While I was staying at my stepmother's when she was undergoing surgery, I knew I couldn't practice open pagan things out of respect to her.  She was raised a devout Catholic, and while she had no problem with people believing and practicing what they will on their own terms and in their own homes, I had a feeling (but no actual proof) that she would not appreciate such things in her own house, particularly one where her beloved grandmother lived (and where crosses, statues of the Virgin Mary, and rosaries could be found everywhere as religious decorations, never taken down after her grandmother's death).
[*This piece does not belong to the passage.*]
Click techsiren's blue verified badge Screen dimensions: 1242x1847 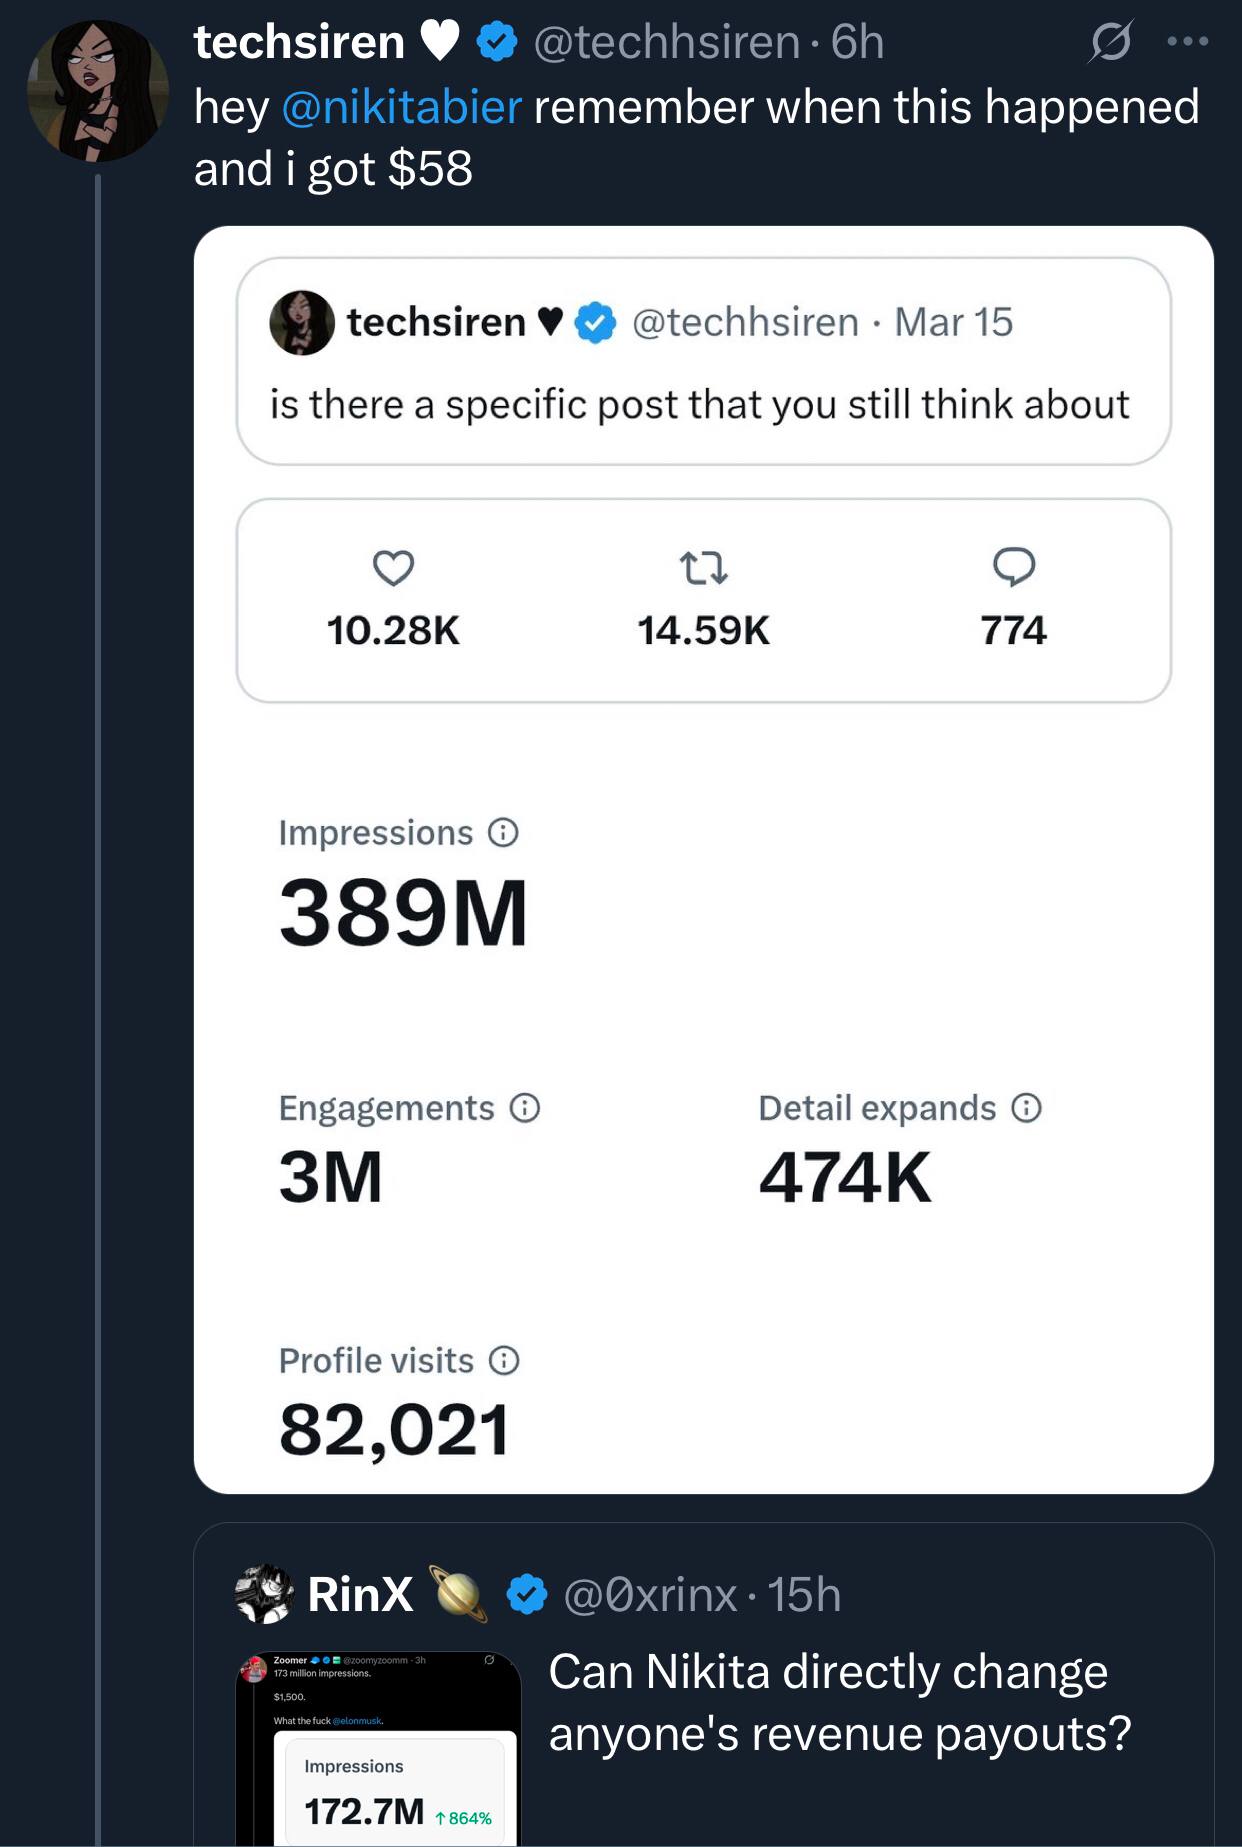click(495, 44)
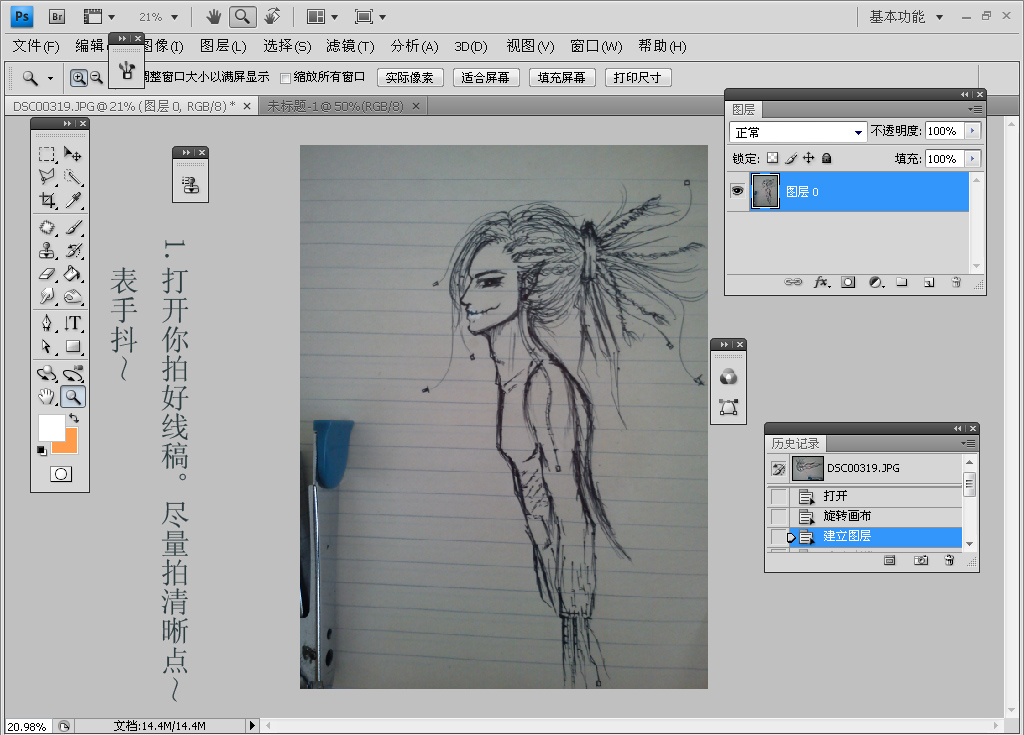Select the Horizontal Type tool
1024x735 pixels.
(x=73, y=323)
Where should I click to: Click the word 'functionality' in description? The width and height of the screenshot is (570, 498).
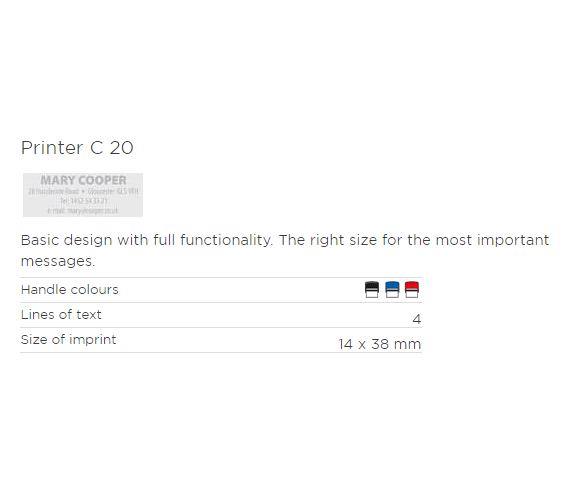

But if there's one thing I know about Catholics, it's that they love candles as much as I do.  My soon-to-be stepfather (who has been with my 20 years, and are only just now getting around to tying the knot - the wedding will be on St Patrick's Day in March!) would burn candles for the saints and various other religious figures all the time.  I've seen my stepmother purchase a candle and burn it to nothing on days when she honors those who have passed or as a way to demonstrate that she was thinking about someone extremely sick.  Really, those type of prayers aren't that different from my own - they're bought with intention, infused with intention, and burned with intention.

So, I used a vanilla scented candle in a jar, purchased from a store while on clearance while shopping with my stepmother (I knew I wanted that candle, just didn't know what for at the time), held it between my  hands, and infused it with as much love, healing and positive energies that I could.  Each time I knew that she would be in surgery, have a check-up, or any other time I felt it necessary to add a bit of luck, comfort and extra boost of healing, I lit that candle.

At first, I thought that candle was jinxed, I really did.  It seemed like every time I lit that thing, we would receive more horrible news!  It's only now, looking back, that I can see that each of those things that looked bad were actually good - we know now that the non-cancerous mass actually saved my stepmother's life, since the doctors would have had no reason to look inside her and find the blockage in her bladder before it's too late (they all thought it was a bladder infection to begin with, before the operation to remove the mass.  It was thought that the mass putting pressure on the bladder, which was the reason my stepmother had to pee every 45 minutes - it wasn't until the mass was removed that they discovered a dangerous blockage that prevented the bladder from passing through liquids, leaving behind a sort of toxic sludge that will need to be scraped. To aid in the passing of liquids, a stint will be added in a future surgery).

When I think back to all the times that I have performed spells, they seem so complicated!  Hours, sometimes days - even weeks - went into preparation.  Candles were gathered, oiled, charged.  A formal ritual circle was erected.  The timing had to be right - when Justin wasn't home, when I was feeling good, preferably at night or when I could have no distractions.  Sometimes I incorporated tarot or oracle cards, crystals, herbs, intentions written on paper, affirmations.  I tried to wear colors corresponding to my intention.  I wrote out a detailed ritual beforehand, rewrote it into my magical journal, and took that (rather than my BoS) into the ritual circle with me.

All that is nice, and does make me feel rather witchy, but this experience just goes to show that I've forgotten something: spellwork, rituals, and magick in general does not have to be complicated.  It can be sweet, simple, and to the point.  It's the energy and intent put into the spell that matters, and since my stepmother's daughter was with me when I lit the candle, I know she was sending good, loving vibrations to her mother at least at the time of the lighting and extinguishing of the candle, if not all the way through. 

I do think I may need to keep this in mind in the future.  Words are powerful in and of themselves; candle magick has always been my strong suit.  Since when did I become one of those people that needs 101 items to put my intent out there in the world?